小さな恋のメロディー

投稿者: | 2021-04-11

 高校に入学時、本当は野球をする気はサラサラなかった。小学校から中学までは、「自分から野球を取ったら何が残るのか」と悩むくらい野球に没頭していた。父親の出身高校に入って、甲子園を目指そうと思ったこともあったが、その高校への受験に失敗してしまった。滑り止めで入った学校の野球部は、正に弱小という肩書がふさわしい、一回戦を何年も勝っていないような体たらくだった。その部で野球をすることは、私のプライドが許さないとバカにしていた。

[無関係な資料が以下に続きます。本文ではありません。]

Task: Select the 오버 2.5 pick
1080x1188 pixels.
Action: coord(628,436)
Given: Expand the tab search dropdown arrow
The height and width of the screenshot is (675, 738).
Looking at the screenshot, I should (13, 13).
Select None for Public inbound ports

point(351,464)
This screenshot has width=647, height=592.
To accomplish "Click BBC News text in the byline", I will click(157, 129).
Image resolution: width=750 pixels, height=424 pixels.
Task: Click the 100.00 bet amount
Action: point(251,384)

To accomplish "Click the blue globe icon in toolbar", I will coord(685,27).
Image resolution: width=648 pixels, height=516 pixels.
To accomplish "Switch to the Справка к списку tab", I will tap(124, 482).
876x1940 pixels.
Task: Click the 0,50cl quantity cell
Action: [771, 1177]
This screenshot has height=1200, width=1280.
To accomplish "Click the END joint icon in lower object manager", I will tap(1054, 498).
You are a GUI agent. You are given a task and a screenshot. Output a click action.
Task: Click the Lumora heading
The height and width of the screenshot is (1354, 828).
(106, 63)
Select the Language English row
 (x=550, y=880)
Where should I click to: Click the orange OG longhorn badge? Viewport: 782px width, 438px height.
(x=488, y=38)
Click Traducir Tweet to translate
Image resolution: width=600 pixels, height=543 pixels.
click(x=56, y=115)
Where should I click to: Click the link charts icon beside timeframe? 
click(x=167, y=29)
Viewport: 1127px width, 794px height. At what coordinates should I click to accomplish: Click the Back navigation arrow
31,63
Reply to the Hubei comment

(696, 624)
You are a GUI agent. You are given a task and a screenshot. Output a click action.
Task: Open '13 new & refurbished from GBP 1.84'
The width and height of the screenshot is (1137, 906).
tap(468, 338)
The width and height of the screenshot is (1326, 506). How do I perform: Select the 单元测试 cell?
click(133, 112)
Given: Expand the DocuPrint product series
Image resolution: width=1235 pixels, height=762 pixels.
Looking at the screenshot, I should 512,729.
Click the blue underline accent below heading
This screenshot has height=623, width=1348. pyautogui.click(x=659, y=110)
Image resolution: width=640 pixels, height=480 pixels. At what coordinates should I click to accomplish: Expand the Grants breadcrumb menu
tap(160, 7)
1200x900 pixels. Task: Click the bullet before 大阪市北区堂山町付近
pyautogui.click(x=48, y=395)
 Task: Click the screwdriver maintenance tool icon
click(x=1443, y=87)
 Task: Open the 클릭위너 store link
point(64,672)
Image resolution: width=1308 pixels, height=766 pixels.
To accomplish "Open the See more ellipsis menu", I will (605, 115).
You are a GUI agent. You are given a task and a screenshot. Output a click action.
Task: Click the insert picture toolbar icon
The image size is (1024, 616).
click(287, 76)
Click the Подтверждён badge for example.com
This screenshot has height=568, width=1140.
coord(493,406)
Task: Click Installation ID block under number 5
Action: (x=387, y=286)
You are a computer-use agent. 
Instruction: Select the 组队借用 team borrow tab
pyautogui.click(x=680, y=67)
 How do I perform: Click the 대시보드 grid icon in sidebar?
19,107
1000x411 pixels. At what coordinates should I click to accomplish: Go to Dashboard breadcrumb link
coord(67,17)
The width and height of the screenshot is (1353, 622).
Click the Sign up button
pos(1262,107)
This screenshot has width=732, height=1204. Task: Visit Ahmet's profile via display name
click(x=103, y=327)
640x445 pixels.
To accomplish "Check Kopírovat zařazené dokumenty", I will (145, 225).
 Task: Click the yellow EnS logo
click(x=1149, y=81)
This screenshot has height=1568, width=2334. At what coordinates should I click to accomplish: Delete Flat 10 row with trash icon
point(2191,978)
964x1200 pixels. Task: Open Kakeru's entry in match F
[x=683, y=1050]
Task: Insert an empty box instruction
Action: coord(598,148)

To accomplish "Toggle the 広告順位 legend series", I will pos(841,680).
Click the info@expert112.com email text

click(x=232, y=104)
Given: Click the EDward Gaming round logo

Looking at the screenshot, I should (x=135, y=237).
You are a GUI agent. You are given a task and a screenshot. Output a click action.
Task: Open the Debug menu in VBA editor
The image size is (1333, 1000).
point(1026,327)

 私が野球経験者だということは、内申書か何かでバレていたらしく、半ば強制的に入部させられた。真剣にやるつもりはなかったが、楽しい仲間たちや優しい先輩に囲まれて、いつの間にか乗せられていった。楽しかった。考えてみると、野球が楽しいと感じたのはあの時代だけかもしれない。みんなは受験で失敗した悲しさを忘れさせてくれた。しかし小・中学の頃のような野球に対する純粋な気持ちは失われていった。家に帰ってから配球を研究したり、バットを振るようなことはなかった。ただ単純に楽しむだけだった。
 それでも夏の大会の予選は1年生ながら3番キャッチャーで先発マスクを被った。ノーヒットだったが守備面ではかなり活躍できたと思う。残念ながら敗戦したが、とても善戦した素晴らしい試合だった。負けてみんなで号泣した。自分があれほど涙を蓄えた人間だとは知らなかった。それまで胸に抱えていた色んな思いが一気にあふれ出したのだろう。いい思い出。

 2年生になって、恋に落ちた。新入生として入ってきた野球部のマネージャーの女の子。とても可愛らしい魅力的な人だった。帰る方向が同じだったので一緒に帰ったり、非常に仲良く、いわゆる“いい感じ”だった。何度も美しい夕陽を二人で眺めに行った。
 「明日の練習試合でホームランを打ったら付き合ってあげる」と言われ、久しぶりにおおお!っと気合が入ったが、雨で試合が流れた。相手は甲子園に出場したことがある強豪校で、私が打てっこないと分かりながらも、彼女が野球部全体の士気を上げるために、中心選手である私を鼓舞する目的でそう発破をかけたのかもしれない。私にしてみればそんなのお構いなしで、何かの間違いでも何でも、打ってしまえばこっちのものといきり立ったが、しかし結局打席に立つチャンスさえ巡って来なかった。今思うと、縁がなかったのかもしれない。その後のオファーはなかった。でもずう~っと大好きで、練習も楽しかった。毎日が楽しかった。
 2年生の秋だった。彼女に「好きな人ができた」と言われた。それは他でもない野球部の同学年の仲間の一人だった。あれほどの器量よしだから、彼女の方から告白があれば、大抵の男子は受け入れるだろう。案の定そうなった。
 死ぬほど悩んだ。二人の姿を見ながら何食わぬ顔で練習をするのは、ちょっと私にはみじめで厳しすぎたし、何より私の存在が二人の邪魔をすることになってしまうのが耐えられないと判断した。試合用のユニフォームにつけていた背番号「2」の布切れに、私が管理していた野球部室のカギを添えて監督に返還し、退部を願い出た。

 こうして私の長かった野球選手時代は幕を閉じた。元々高校で野球をするつもりはなかったし、情熱は冷め、おまけに肩と肘、特に右肘の痛みは耐え難いものにまで悪化していた。野球自体にもう未練はなかった…、いや、そんなわけはないか。
 仲間たちが3年の夏の1回戦で勝利した勇姿をスタンドから見守った。素晴らしい勝利だった。心からおめでとうと思った。今でもあの勝利の瞬間の光景は目に焼き付いている。